Exercise
The line with "Screen dimensions: 675x493" marks the start; please set it down along with all later lines through the end of the material, exactly, leaving out pictures.
========================
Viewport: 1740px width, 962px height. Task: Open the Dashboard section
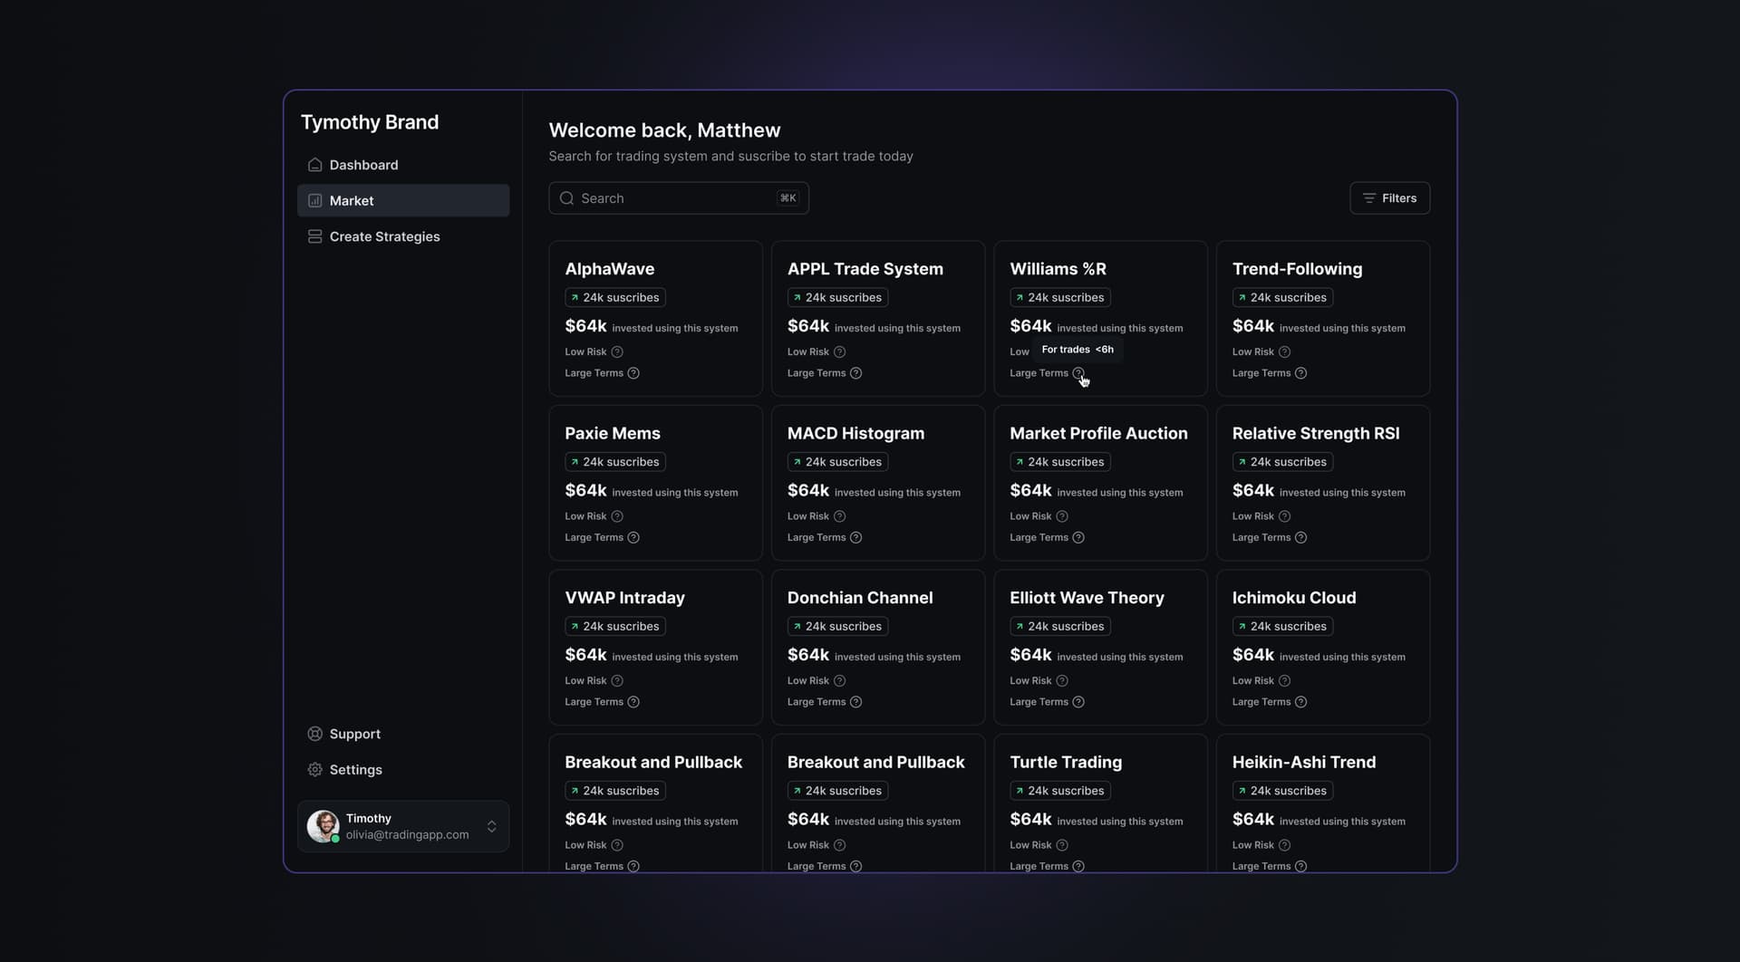pyautogui.click(x=363, y=165)
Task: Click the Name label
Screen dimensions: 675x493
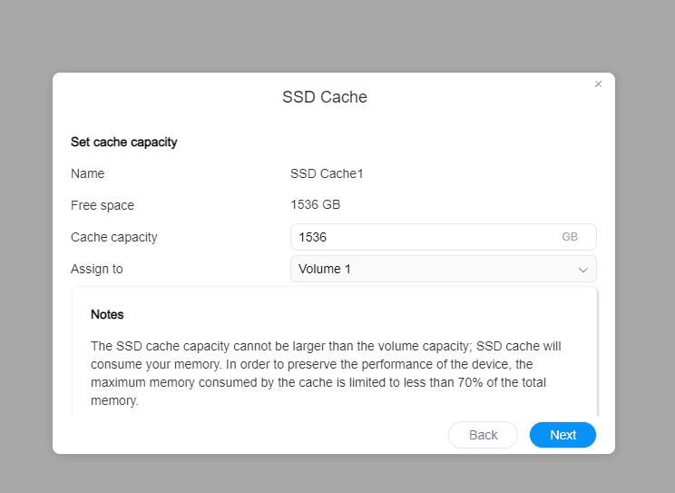Action: pyautogui.click(x=87, y=173)
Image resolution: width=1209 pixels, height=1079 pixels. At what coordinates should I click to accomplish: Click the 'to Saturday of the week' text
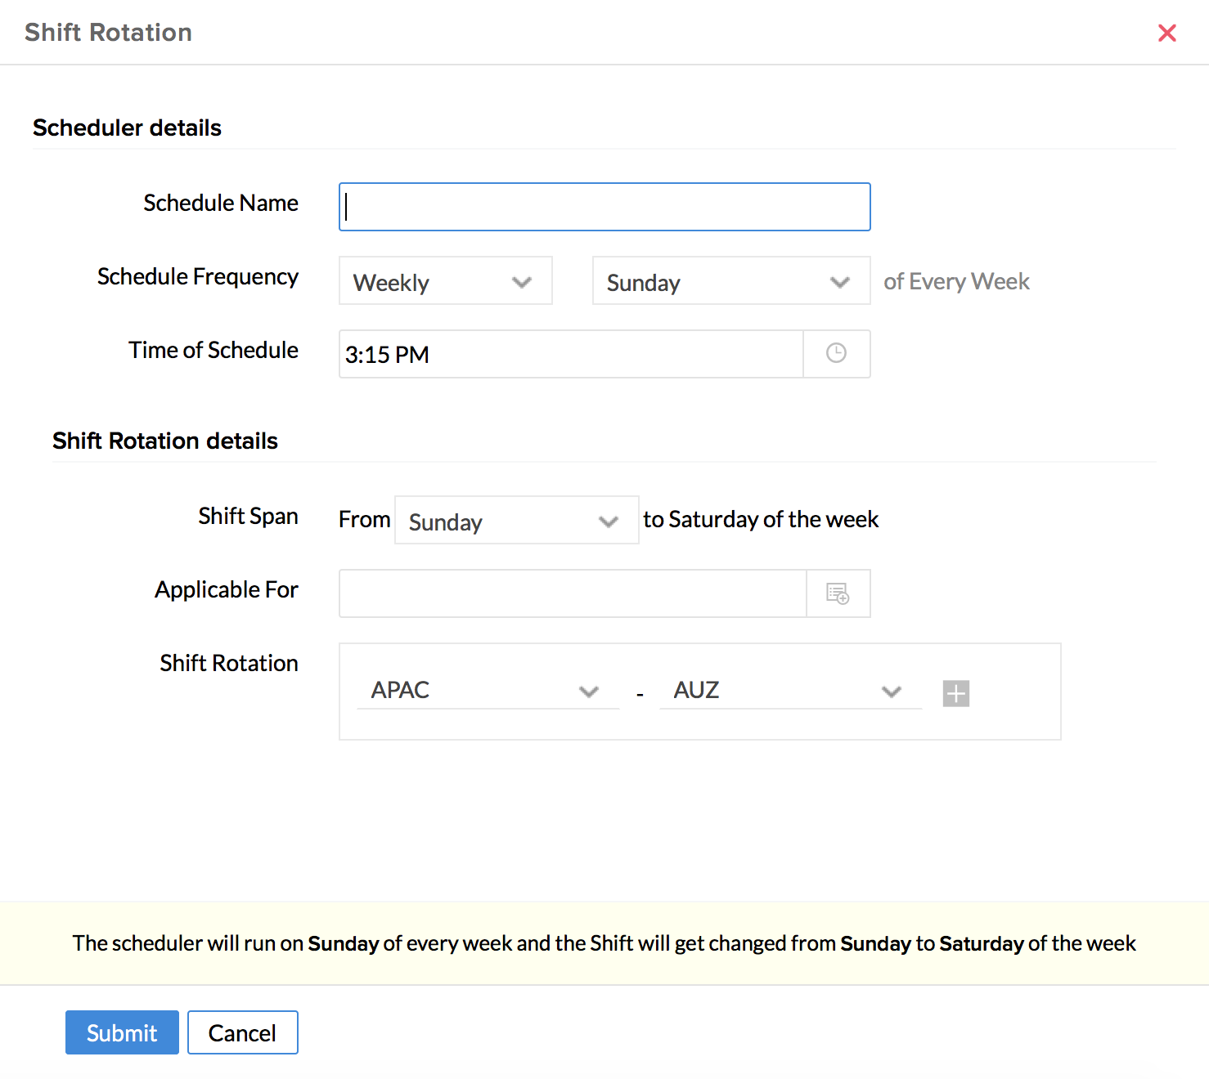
========================
Written response
Screen dimensions: 675x493
Action: pyautogui.click(x=87, y=173)
Image resolution: width=1209 pixels, height=1079 pixels. At what coordinates should I click to accomplish: Click the 'to Saturday of the week' text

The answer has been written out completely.